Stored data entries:
=====

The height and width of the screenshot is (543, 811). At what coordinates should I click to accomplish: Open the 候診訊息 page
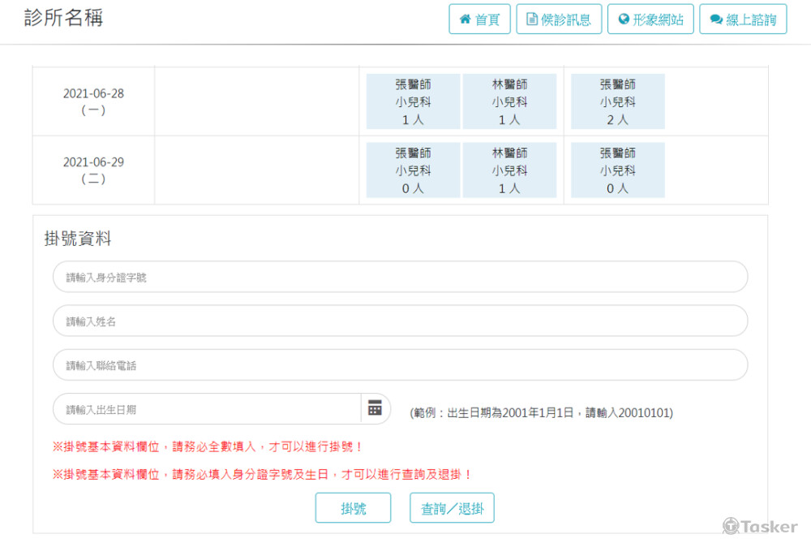(559, 19)
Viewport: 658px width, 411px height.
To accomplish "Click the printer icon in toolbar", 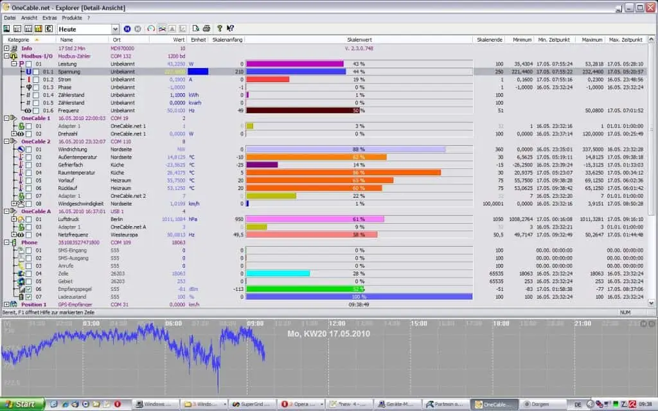I will (x=206, y=29).
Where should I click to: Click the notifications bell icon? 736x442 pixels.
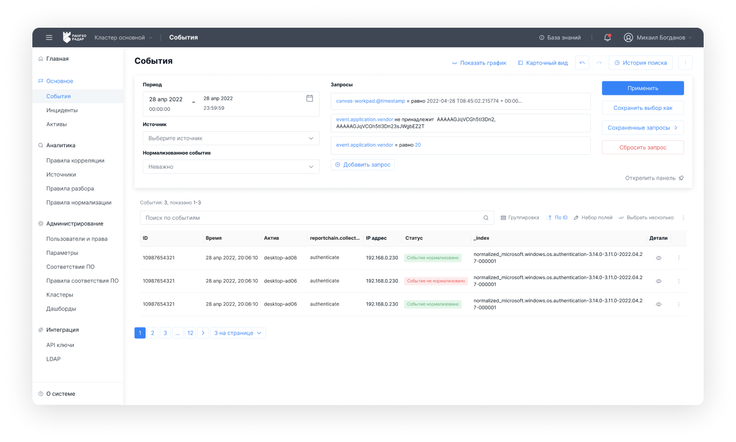tap(607, 38)
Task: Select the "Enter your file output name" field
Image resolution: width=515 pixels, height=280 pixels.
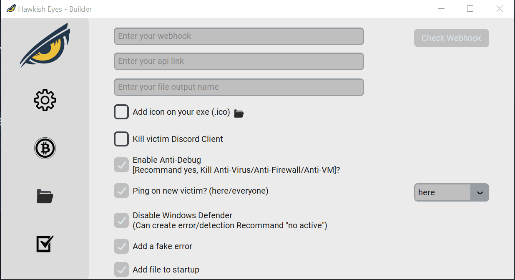Action: (239, 87)
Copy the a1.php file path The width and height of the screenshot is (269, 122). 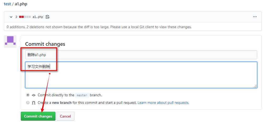[x=47, y=17]
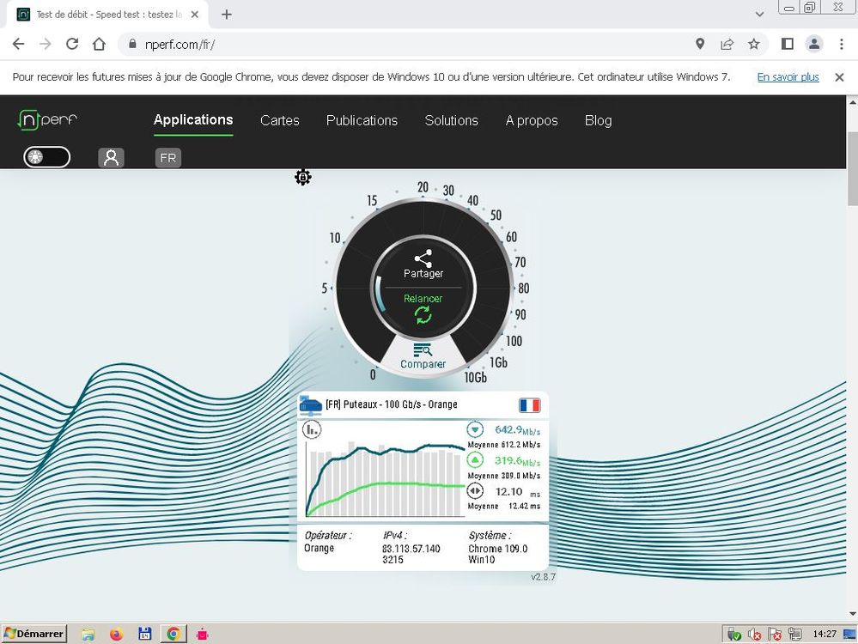Restart the test with Relancer
The width and height of the screenshot is (858, 644).
pyautogui.click(x=423, y=314)
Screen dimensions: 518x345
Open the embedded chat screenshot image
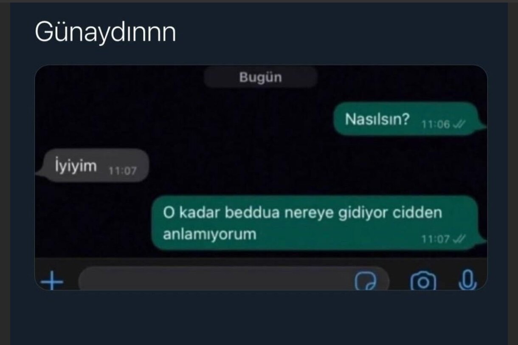tap(261, 178)
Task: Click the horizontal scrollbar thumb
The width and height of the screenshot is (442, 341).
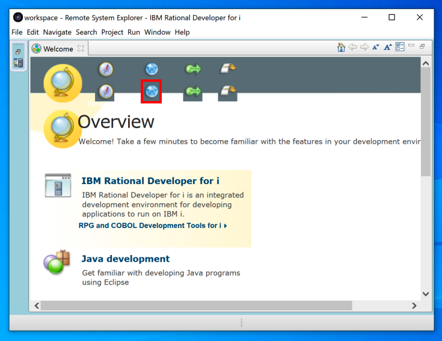Action: pos(195,306)
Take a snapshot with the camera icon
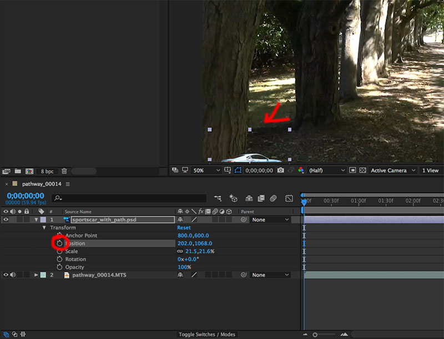The height and width of the screenshot is (339, 444). 281,171
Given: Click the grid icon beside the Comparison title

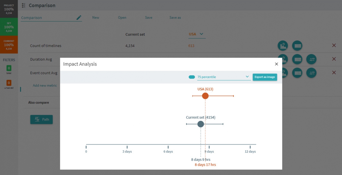Looking at the screenshot, I should (23, 5).
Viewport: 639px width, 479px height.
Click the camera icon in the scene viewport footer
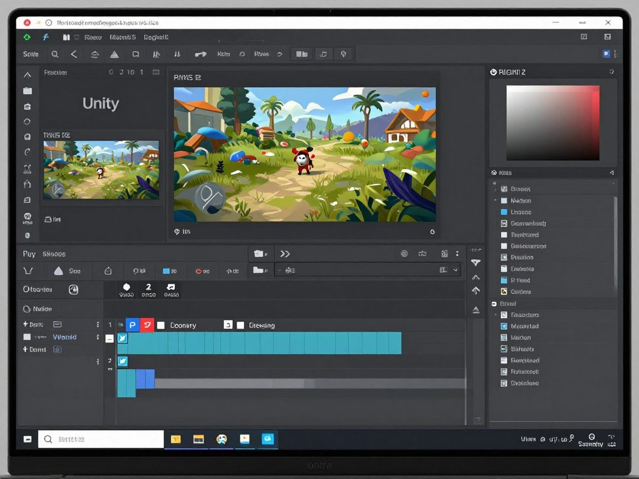coord(177,231)
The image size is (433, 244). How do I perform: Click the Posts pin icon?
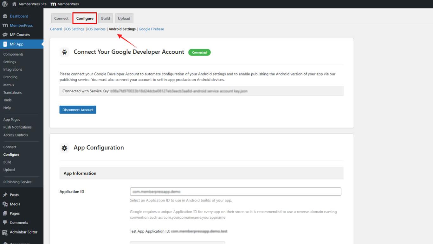[5, 195]
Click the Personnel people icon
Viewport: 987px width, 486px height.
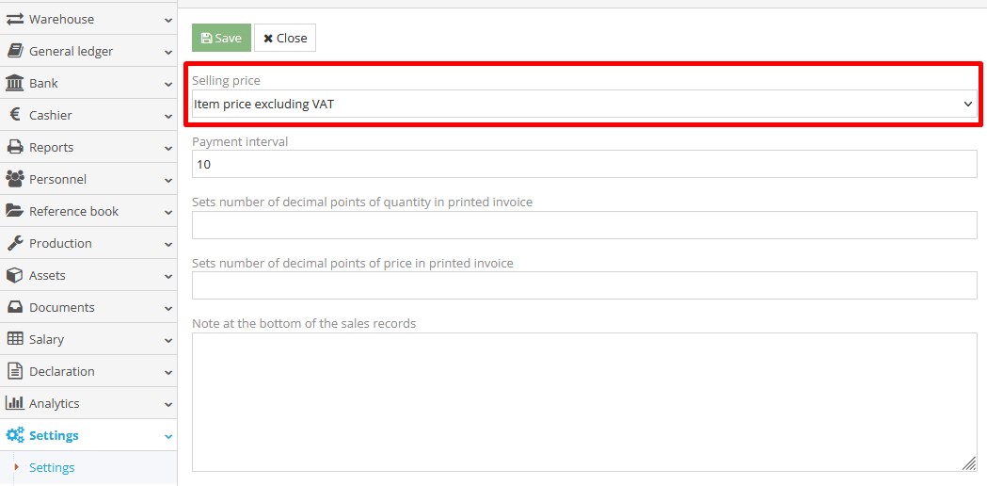pyautogui.click(x=15, y=179)
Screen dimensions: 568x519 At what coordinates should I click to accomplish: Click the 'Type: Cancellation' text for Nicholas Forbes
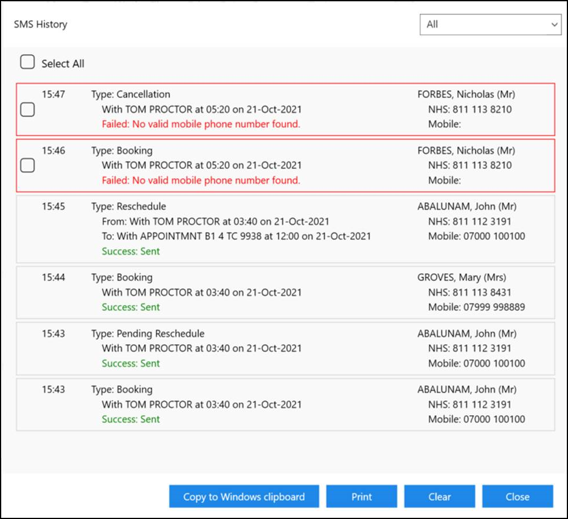coord(131,95)
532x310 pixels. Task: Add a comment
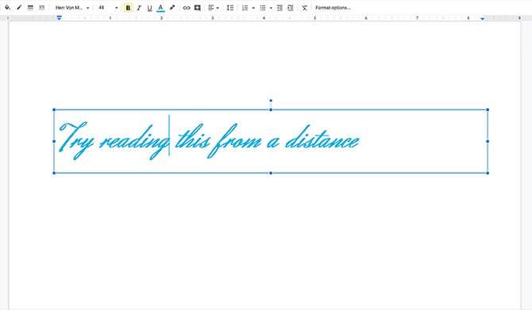click(x=198, y=8)
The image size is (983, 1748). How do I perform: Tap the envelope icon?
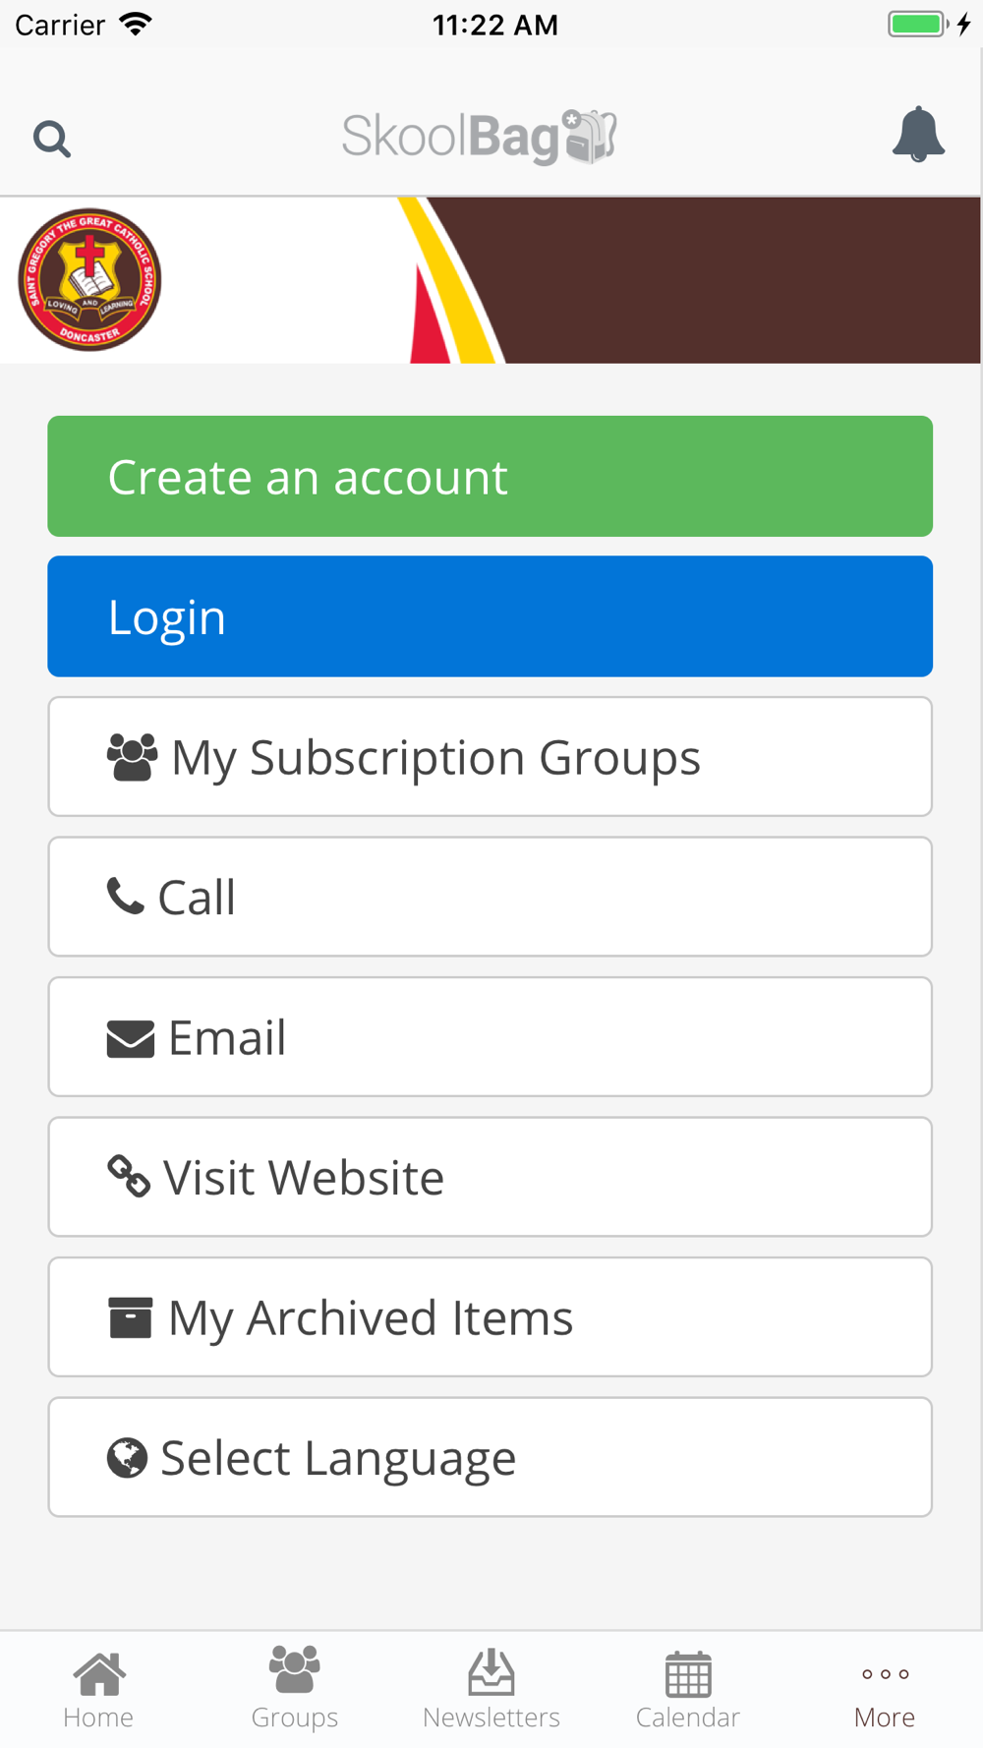pyautogui.click(x=131, y=1039)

=====

# Task directions
Copy nothing but the lines from the line holding "Click the Personnel people icon" through the last line of the entries, exactly, while leaving out the pictures.

# Problem solution
Click the Personnel people icon
Viewport: 987px width, 486px height.
pyautogui.click(x=15, y=179)
Screen dimensions: 568x519 At what coordinates should I click to accomplish: Click the 'Type: Cancellation' text for Nicholas Forbes
coord(131,95)
532x310 pixels. Task: Add a comment
click(x=198, y=8)
The image size is (983, 1748). How do I perform: Tap the envelope icon?
pyautogui.click(x=131, y=1039)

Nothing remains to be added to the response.